··· Extracted information
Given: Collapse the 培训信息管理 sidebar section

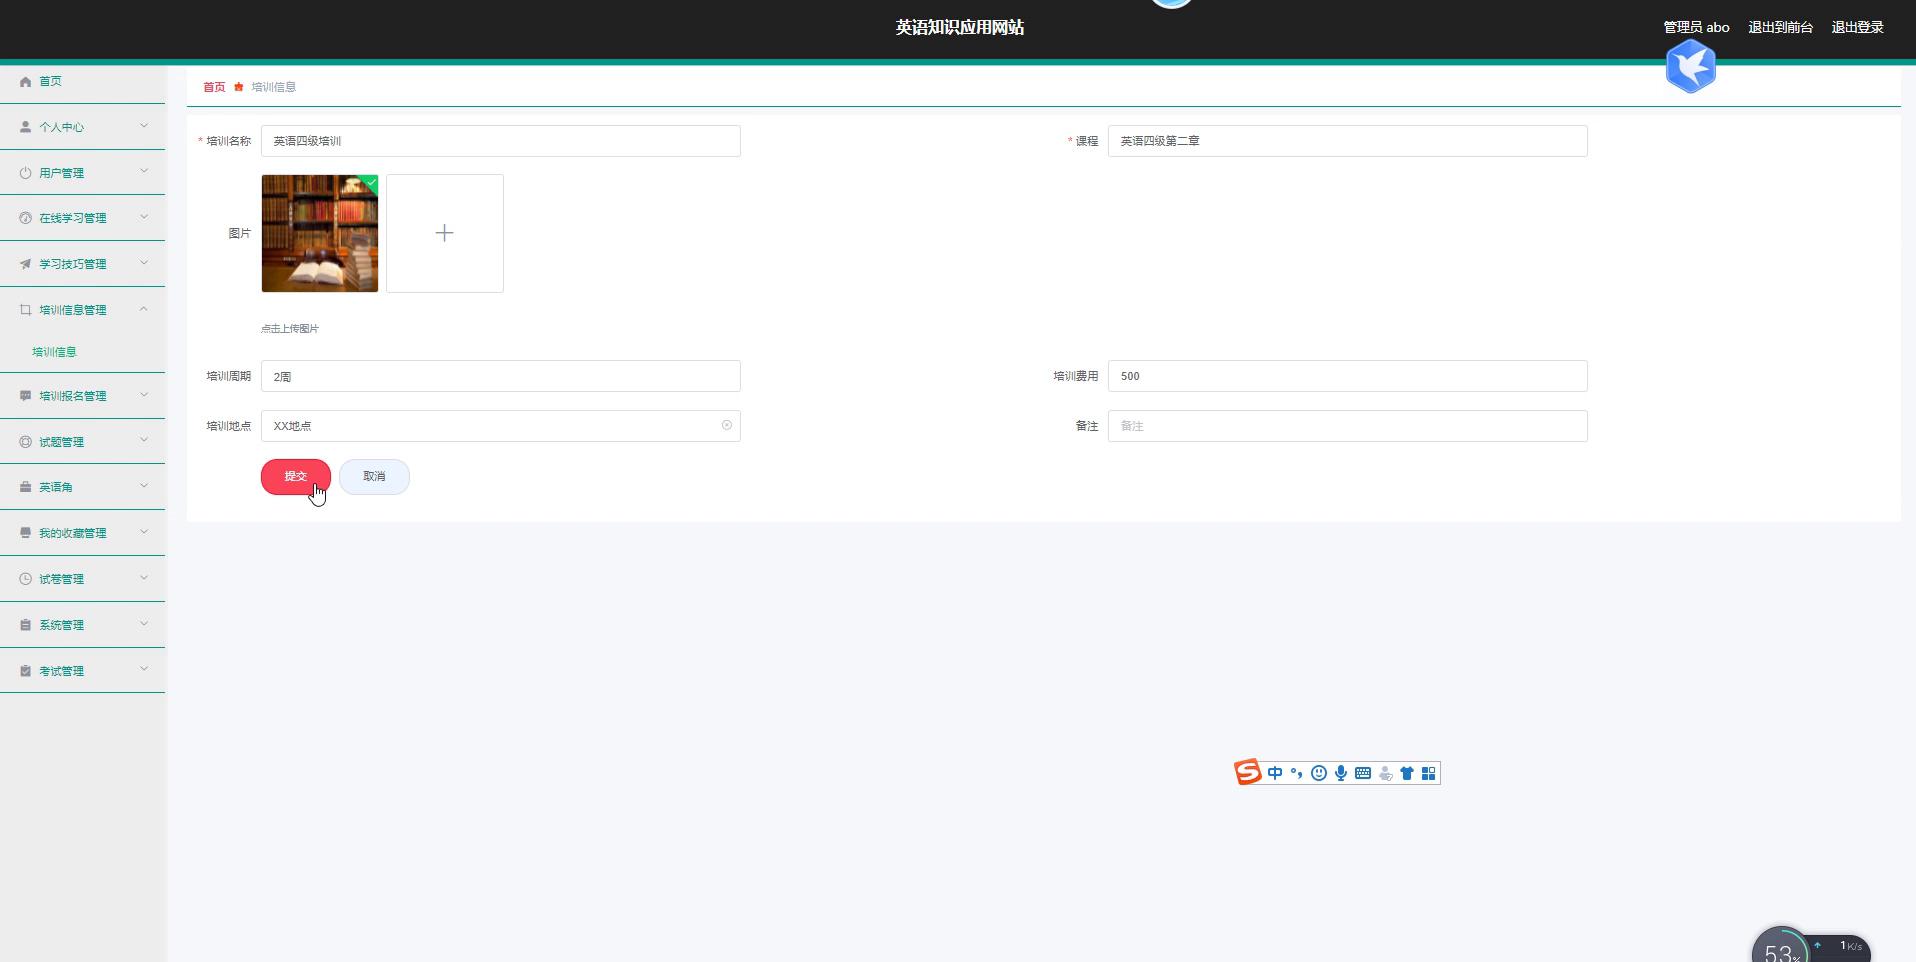Looking at the screenshot, I should 82,310.
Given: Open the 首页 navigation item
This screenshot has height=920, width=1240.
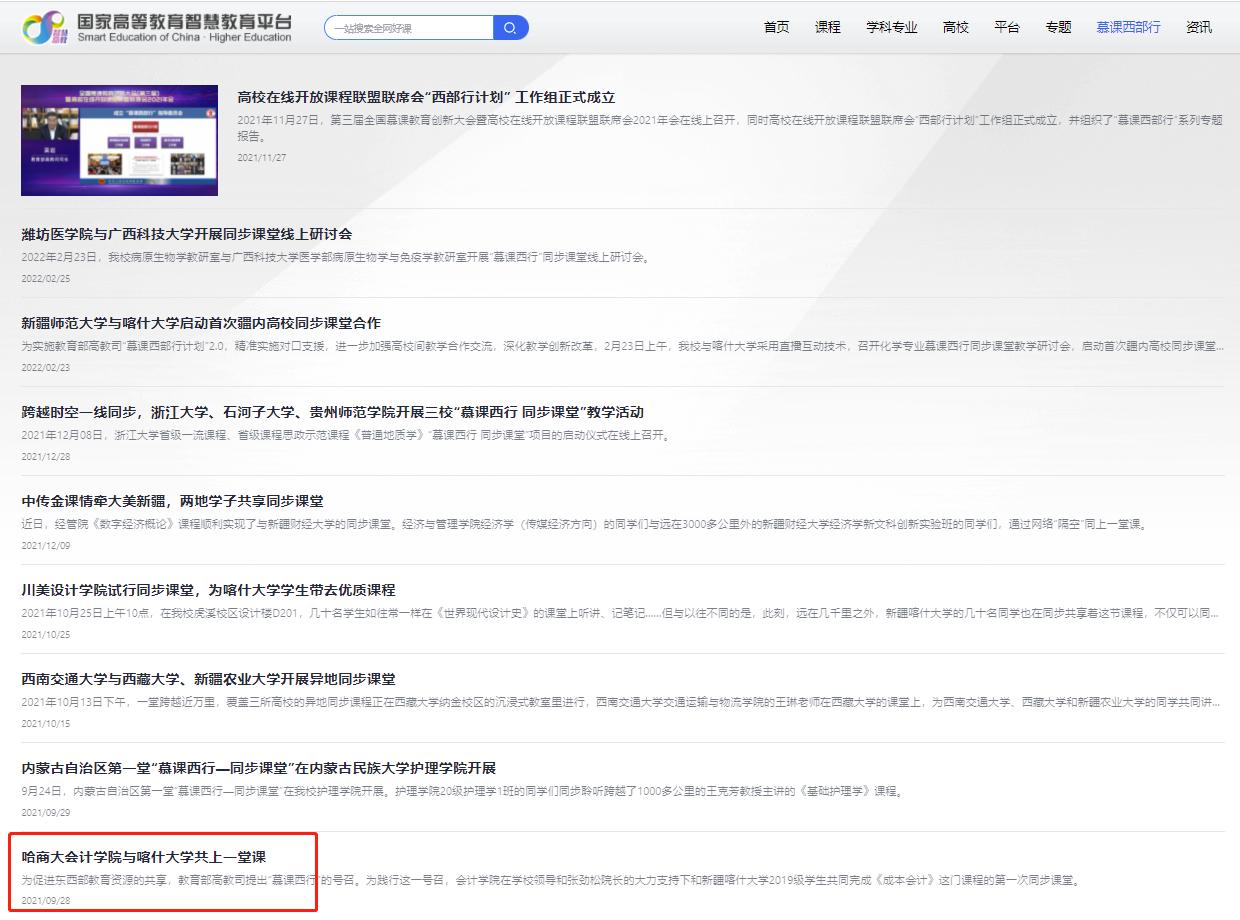Looking at the screenshot, I should coord(776,27).
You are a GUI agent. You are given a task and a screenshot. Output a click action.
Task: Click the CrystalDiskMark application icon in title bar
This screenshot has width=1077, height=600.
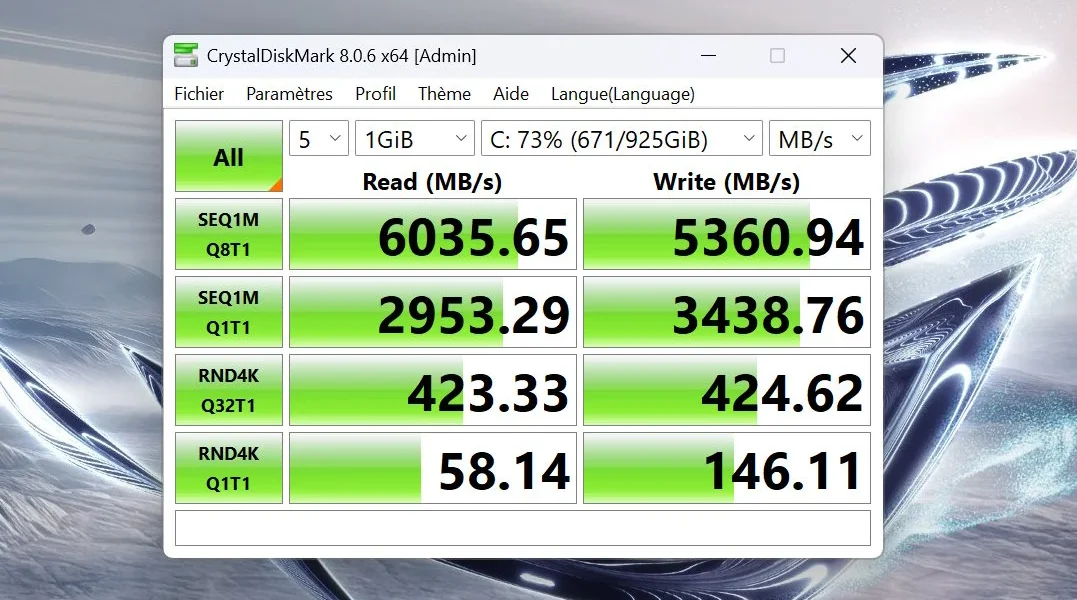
······
→ Activity: Reproduce the data word for word, excluding its pictures.

→ Task output:
Given: Collapse the 培训信息管理 sidebar section

Looking at the screenshot, I should 82,310.
Given: Open the 首页 navigation item
This screenshot has height=920, width=1240.
Looking at the screenshot, I should coord(776,27).
You are a GUI agent. You are given a task and a screenshot. Output a click action.
Task: Click the CrystalDiskMark application icon in title bar
This screenshot has width=1077, height=600.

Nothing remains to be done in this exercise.